# Request
Render each line of the material below as a string in a JSON list, one string per line, and omit blank lines.

# Entries
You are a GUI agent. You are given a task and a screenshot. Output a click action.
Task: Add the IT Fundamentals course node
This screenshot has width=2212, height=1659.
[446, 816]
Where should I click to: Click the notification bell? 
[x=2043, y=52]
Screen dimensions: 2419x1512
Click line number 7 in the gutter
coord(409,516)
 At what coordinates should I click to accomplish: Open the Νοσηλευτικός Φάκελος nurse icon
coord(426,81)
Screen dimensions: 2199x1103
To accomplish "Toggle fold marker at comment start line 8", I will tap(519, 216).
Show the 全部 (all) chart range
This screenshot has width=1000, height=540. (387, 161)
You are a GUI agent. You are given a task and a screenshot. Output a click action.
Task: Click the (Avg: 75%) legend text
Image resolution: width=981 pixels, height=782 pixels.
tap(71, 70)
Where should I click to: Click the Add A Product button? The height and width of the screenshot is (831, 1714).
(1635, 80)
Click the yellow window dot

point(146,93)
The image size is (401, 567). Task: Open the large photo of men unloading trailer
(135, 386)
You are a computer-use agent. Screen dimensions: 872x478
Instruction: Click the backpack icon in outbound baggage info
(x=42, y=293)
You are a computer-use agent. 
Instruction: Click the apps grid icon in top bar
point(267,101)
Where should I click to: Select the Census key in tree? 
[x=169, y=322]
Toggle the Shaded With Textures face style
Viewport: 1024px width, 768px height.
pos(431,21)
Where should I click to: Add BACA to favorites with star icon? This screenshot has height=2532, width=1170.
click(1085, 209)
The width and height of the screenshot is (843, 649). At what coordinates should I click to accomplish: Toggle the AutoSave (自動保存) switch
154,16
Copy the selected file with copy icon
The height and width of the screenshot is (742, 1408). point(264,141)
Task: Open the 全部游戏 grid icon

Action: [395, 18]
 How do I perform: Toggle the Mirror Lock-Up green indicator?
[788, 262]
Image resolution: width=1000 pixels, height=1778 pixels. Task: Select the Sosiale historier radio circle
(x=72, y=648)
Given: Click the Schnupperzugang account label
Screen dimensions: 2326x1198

# Exercise answer
[
  "You are a GUI agent. You are given a task and a screenshot. Output a click action.",
  "Task: Add the IT Fundamentals course node",
  "This screenshot has width=2212, height=1659.",
  "[446, 816]",
  "Where should I click to: Click the notification bell? ",
  "[x=2043, y=52]",
  "Screen dimensions: 2419x1512",
  "Click line number 7 in the gutter",
  "coord(409,516)",
  " At what coordinates should I click to accomplish: Open the Νοσηλευτικός Φάκελος nurse icon",
  "coord(426,81)",
  "Screen dimensions: 2199x1103",
  "To accomplish \"Toggle fold marker at comment start line 8\", I will tap(519, 216).",
  "Show the 全部 (all) chart range",
  "This screenshot has width=1000, height=540. (387, 161)",
  "You are a GUI agent. You are given a task and a screenshot. Output a click action.",
  "Task: Click the (Avg: 75%) legend text",
  "Image resolution: width=981 pixels, height=782 pixels.",
  "tap(71, 70)",
  "Where should I click to: Click the Add A Product button? The height and width of the screenshot is (831, 1714).",
  "(1635, 80)",
  "Click the yellow window dot",
  "point(146,93)",
  "The image size is (401, 567). Task: Open the large photo of men unloading trailer",
  "(135, 386)",
  "You are a computer-use agent. Screen dimensions: 872x478",
  "Instruction: Click the backpack icon in outbound baggage info",
  "(x=42, y=293)",
  "You are a computer-use agent. ",
  "Instruction: Click the apps grid icon in top bar",
  "point(267,101)",
  "Where should I click to: Select the Census key in tree? ",
  "[x=169, y=322]",
  "Toggle the Shaded With Textures face style",
  "Viewport: 1024px width, 768px height.",
  "pos(431,21)",
  "Where should I click to: Add BACA to favorites with star icon? This screenshot has height=2532, width=1170.",
  "click(1085, 209)",
  "The width and height of the screenshot is (843, 649). At what coordinates should I click to accomplish: Toggle the AutoSave (自動保存) switch",
  "154,16",
  "Copy the selected file with copy icon",
  "The height and width of the screenshot is (742, 1408). point(264,141)",
  "Task: Open the 全部游戏 grid icon",
  "Action: [395, 18]",
  " How do I perform: Toggle the Mirror Lock-Up green indicator?",
  "[788, 262]",
  "Image resolution: width=1000 pixels, height=1778 pixels. Task: Select the Sosiale historier radio circle",
  "(x=72, y=648)",
  "Given: Click the Schnupperzugang account label",
  "Screen dimensions: 2326x1198"
]